What does that really mean?  When I worked for Veritas, back in 1998 we acquired a company based out of Canada called TeleBackup that backed up desktop / laptops.  In 1999 Veritas acquired Seagate and the Backup Exec product which also had a desktop / laptop option.  These products were meant to eventually be integrated into the main backup applications but never were.  Additionally, a lot of that software was given away (hard to make a business on that) and for the most part,  lived on a shelf somewhere and was never installed.

In 2004 I worked for Connected Corporate (acquired by Iron Mountain), who’s sole business was desktop / laptop backup.  (In fact, from 2000 to 2004 I worked as an analyst for ESG covering all the vendors in the backup space and used the Connected product to backup my work laptop – and it actually saved my hide once.)  While the company executed a successful exit, the business was (and probably still is) only about a $20M to $40M business.

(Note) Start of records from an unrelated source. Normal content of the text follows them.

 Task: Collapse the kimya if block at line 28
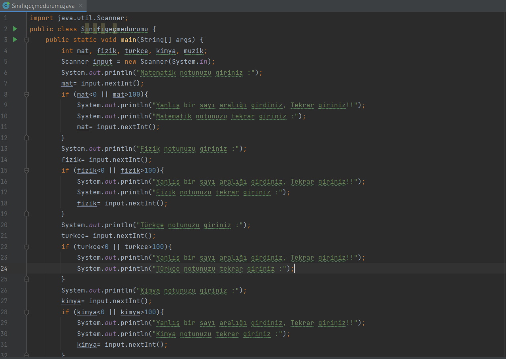pyautogui.click(x=26, y=312)
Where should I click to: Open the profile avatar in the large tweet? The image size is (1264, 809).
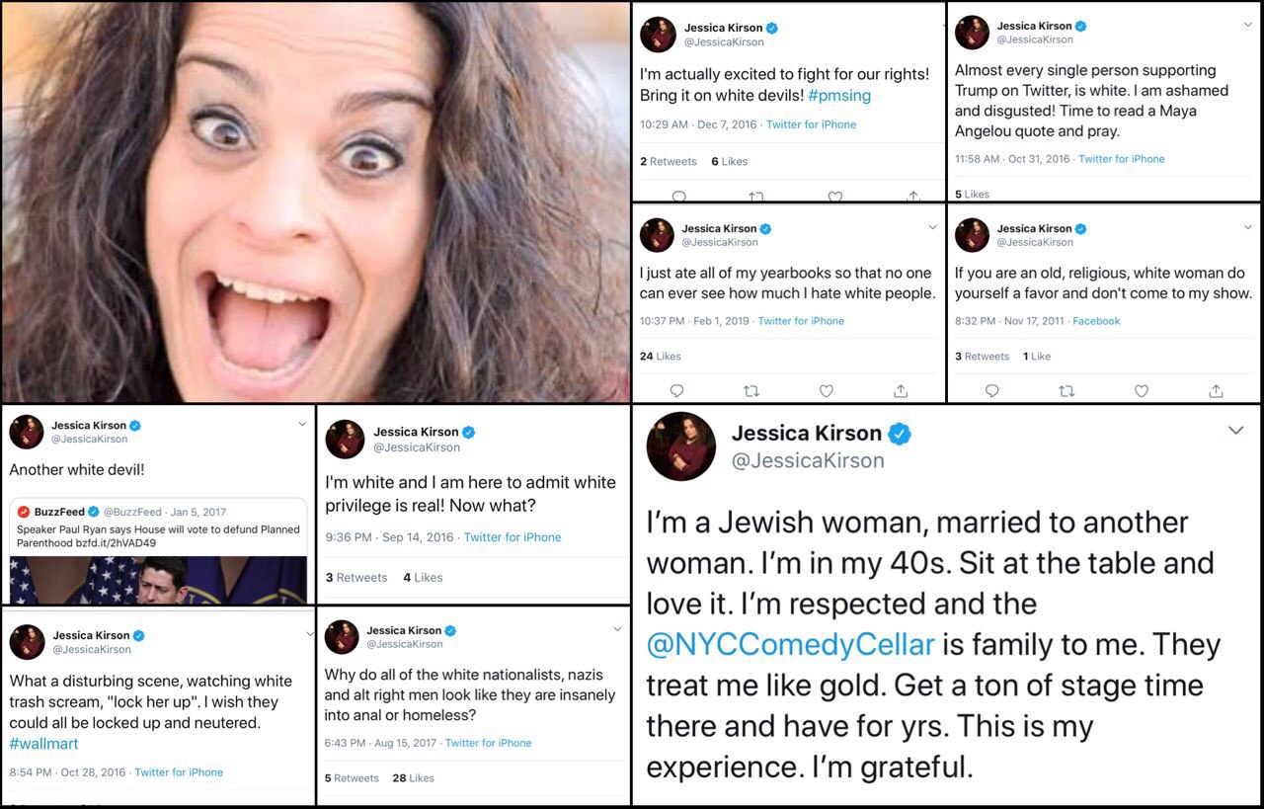681,446
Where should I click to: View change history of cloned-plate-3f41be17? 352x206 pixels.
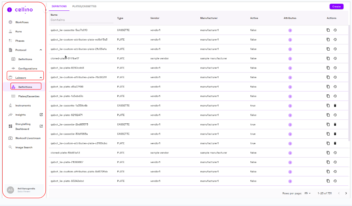click(x=335, y=58)
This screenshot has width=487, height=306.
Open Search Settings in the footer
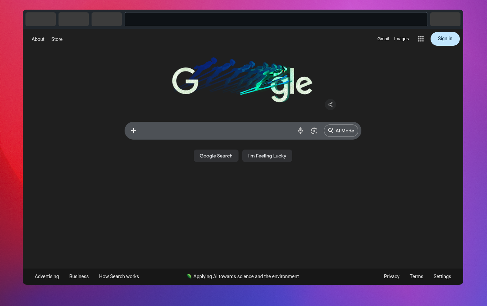point(442,276)
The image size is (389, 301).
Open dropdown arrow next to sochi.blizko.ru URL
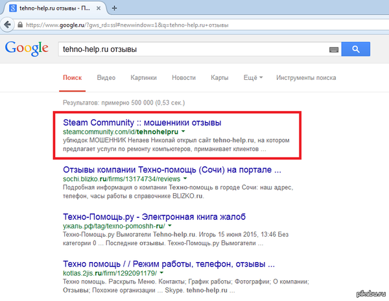(x=185, y=178)
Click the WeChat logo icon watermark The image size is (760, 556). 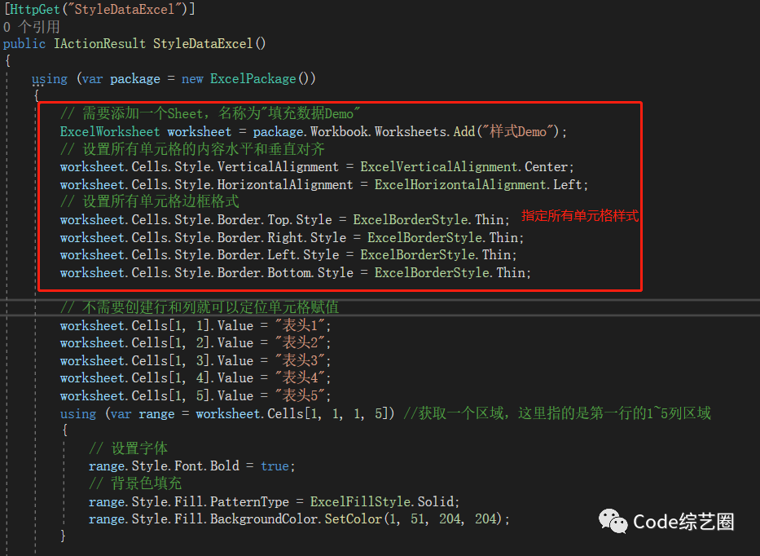(613, 522)
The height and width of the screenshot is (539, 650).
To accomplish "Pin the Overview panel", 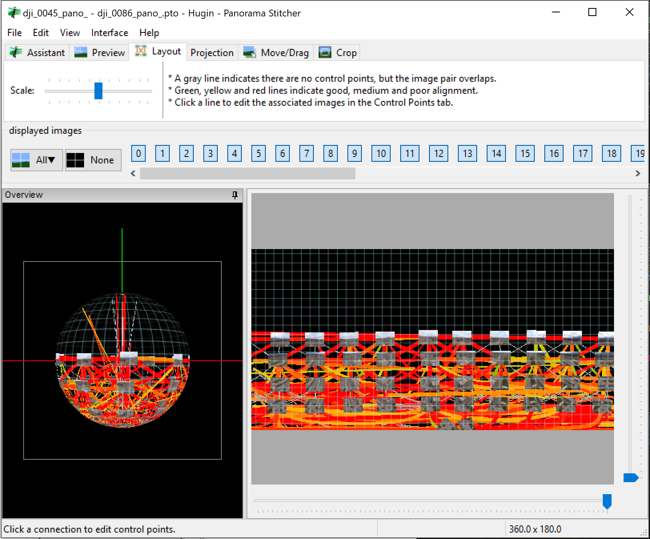I will [235, 195].

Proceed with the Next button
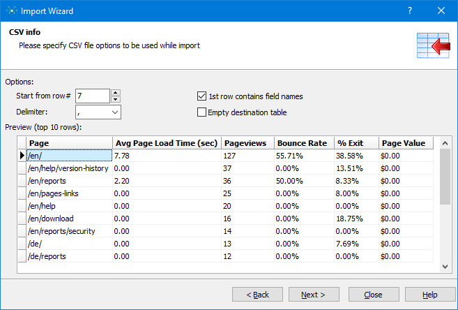(x=314, y=295)
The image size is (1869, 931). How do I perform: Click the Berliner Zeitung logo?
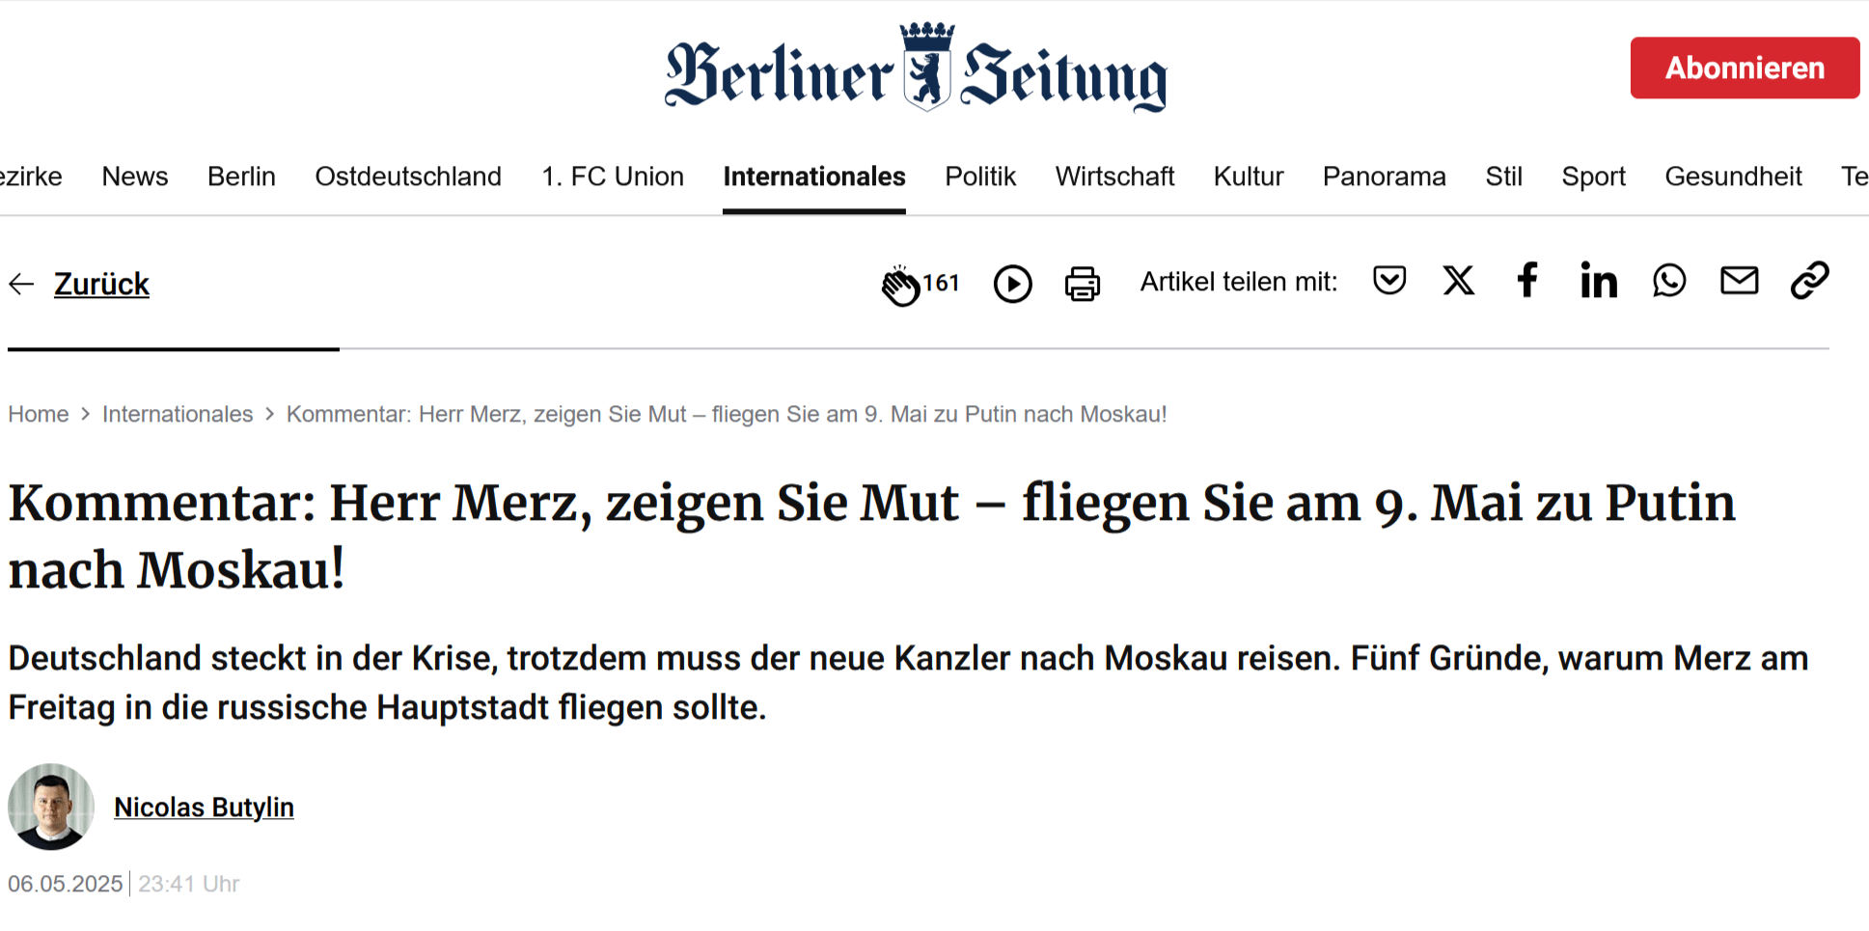[x=916, y=68]
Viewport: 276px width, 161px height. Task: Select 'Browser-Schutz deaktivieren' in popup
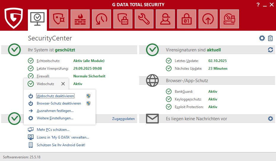59,103
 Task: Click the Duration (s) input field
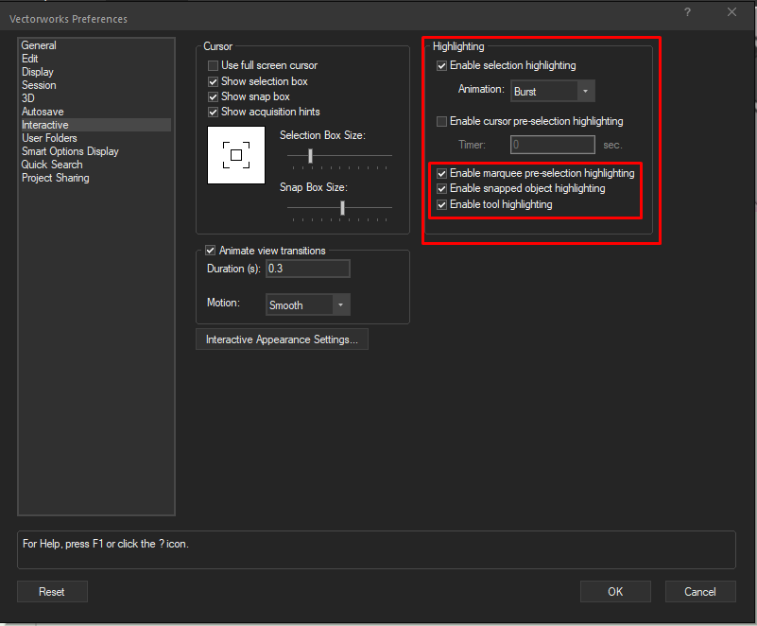click(307, 269)
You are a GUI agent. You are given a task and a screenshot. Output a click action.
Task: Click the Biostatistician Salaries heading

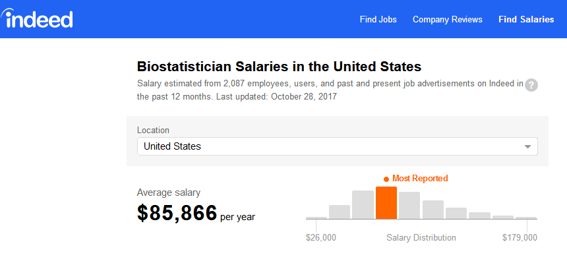tap(279, 67)
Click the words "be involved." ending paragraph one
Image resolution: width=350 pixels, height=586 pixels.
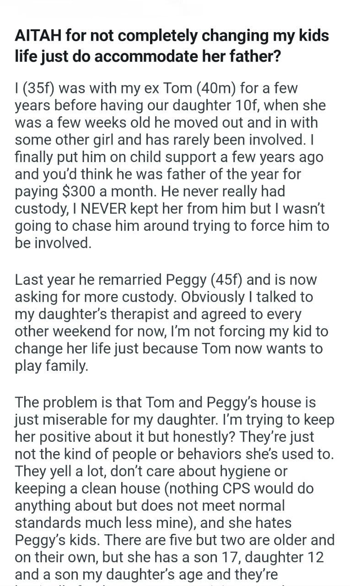pyautogui.click(x=53, y=244)
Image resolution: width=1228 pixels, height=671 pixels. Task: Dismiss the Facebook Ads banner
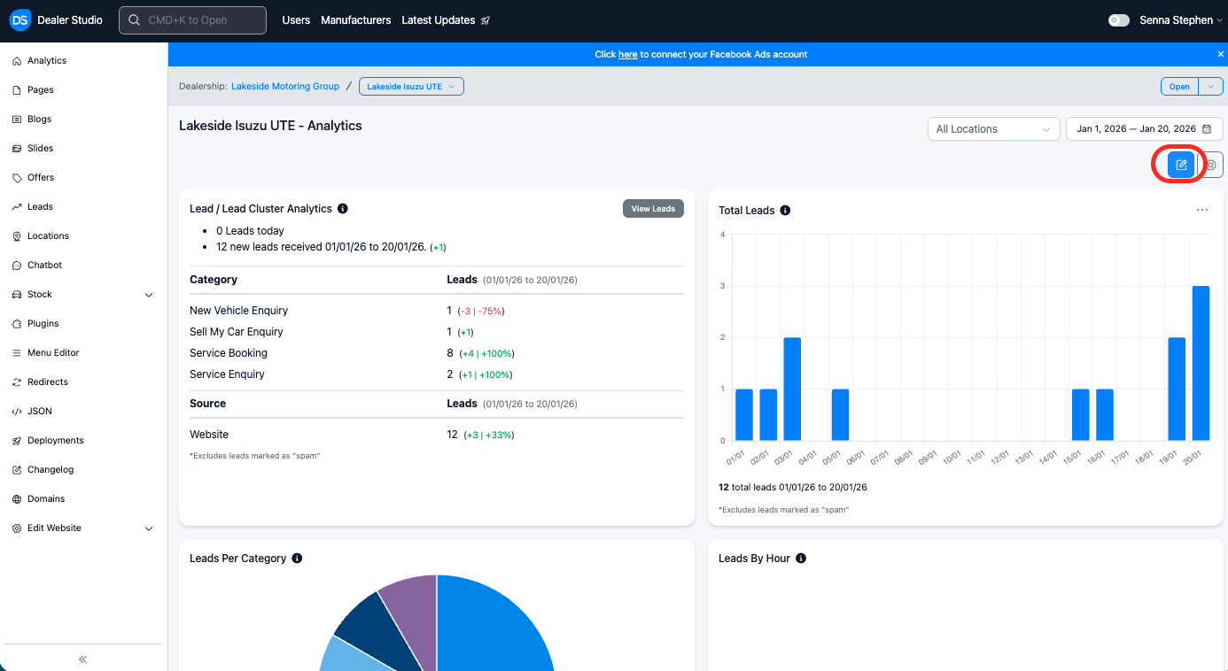[x=1220, y=54]
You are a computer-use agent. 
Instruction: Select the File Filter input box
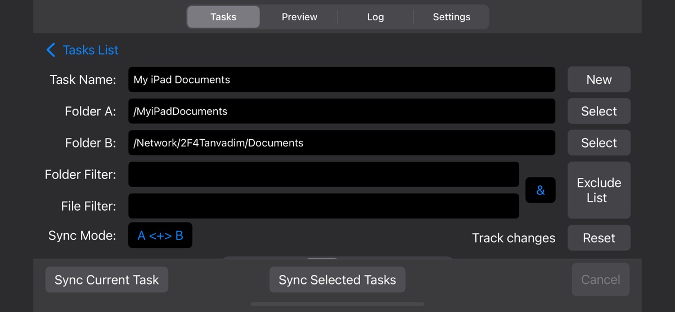[323, 206]
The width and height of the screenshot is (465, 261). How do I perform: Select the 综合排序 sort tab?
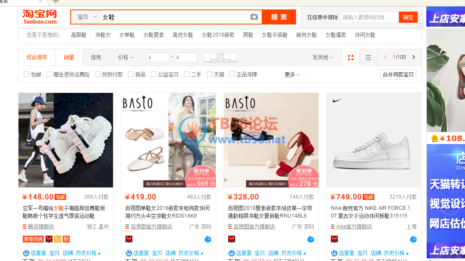pos(37,57)
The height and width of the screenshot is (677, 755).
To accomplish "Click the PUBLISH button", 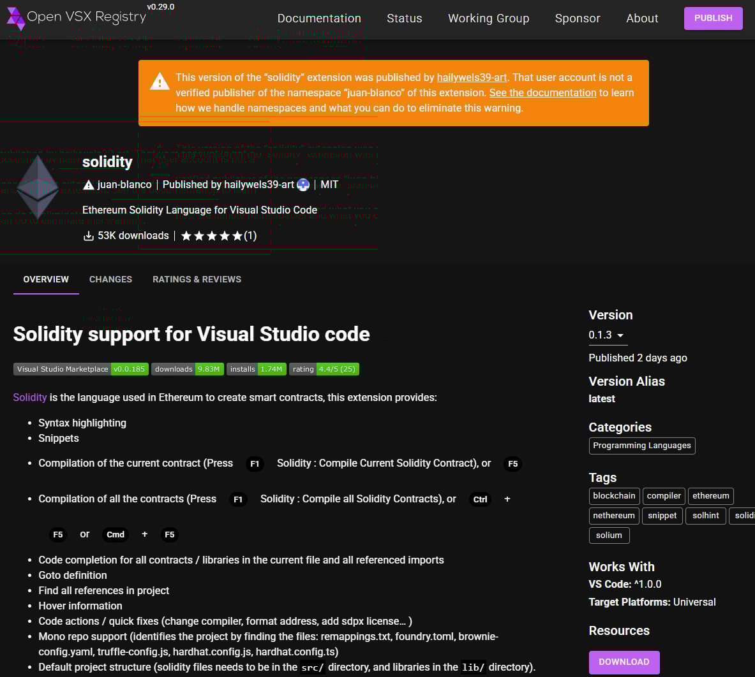I will tap(713, 18).
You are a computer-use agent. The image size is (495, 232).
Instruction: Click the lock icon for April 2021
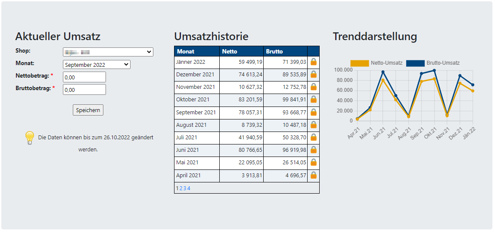tap(314, 176)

Why do I bring this up?  There is a new reality in IT these days.  I have said it before, IT is accountable for 100% of the data created in any company, including that stored on desktop/laptops.  This means that not only do they have to provide a location to store this data but IT also needs to provide tools to protect this information and ensure that this information is highly recoverable for both business productivity purposes as well as corporate and legal governance.   This means that desktop / laptop backup is now gaining a lot more visibility in the enterprise.

However, desktop / laptop data protection is one of those areas in IT that is just a nuisance because it seems like it should be an easy problem to solve, but there are so many moving parts to it that it ends up falling by the wayside.

A successful desktop / laptop backup technology needs three very specific capabilities:

  • Integrate seamlessly with the existing backup solution in the enterprise
  • Share a common, deduplicated, back end repository
  • Have a very SIMPLE and robust end-user interface to allow for end-user restores

The desktop / laptop solutions I discussed above did not, and do not, have these capabilities.  Even though these technologies come from reputable companies, not having these three capabilities is what has led to their very low adoption.

These three capabilities are all inter-related.  First IT needs an integrated solution because they do not want to have yet another piece of software in their environment that they have to manage, especially data protection software.  The fundamentals of backup are pretty simple.  Install an agent on the machine you want to protect, go to the management interface of the backup application and set up a few simple rules or policies (backup this system, at this time, to this device, catalog it and finally, keep the data for ‘x’ number of days, weeks, etc..) and start protecting your data.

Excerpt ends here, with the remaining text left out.